Exercise aim
Would you repeat all the lines below, exactly as they stand?

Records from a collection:
%%

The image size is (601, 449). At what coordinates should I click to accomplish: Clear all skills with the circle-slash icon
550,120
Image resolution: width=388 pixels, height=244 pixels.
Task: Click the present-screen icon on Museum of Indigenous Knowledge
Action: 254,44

%%

Result
The image size is (601, 449). At what coordinates should I click to accomplish: Clear all skills with the circle-slash icon
550,120
Image resolution: width=388 pixels, height=244 pixels.
Task: Click the present-screen icon on Museum of Indigenous Knowledge
Action: 254,44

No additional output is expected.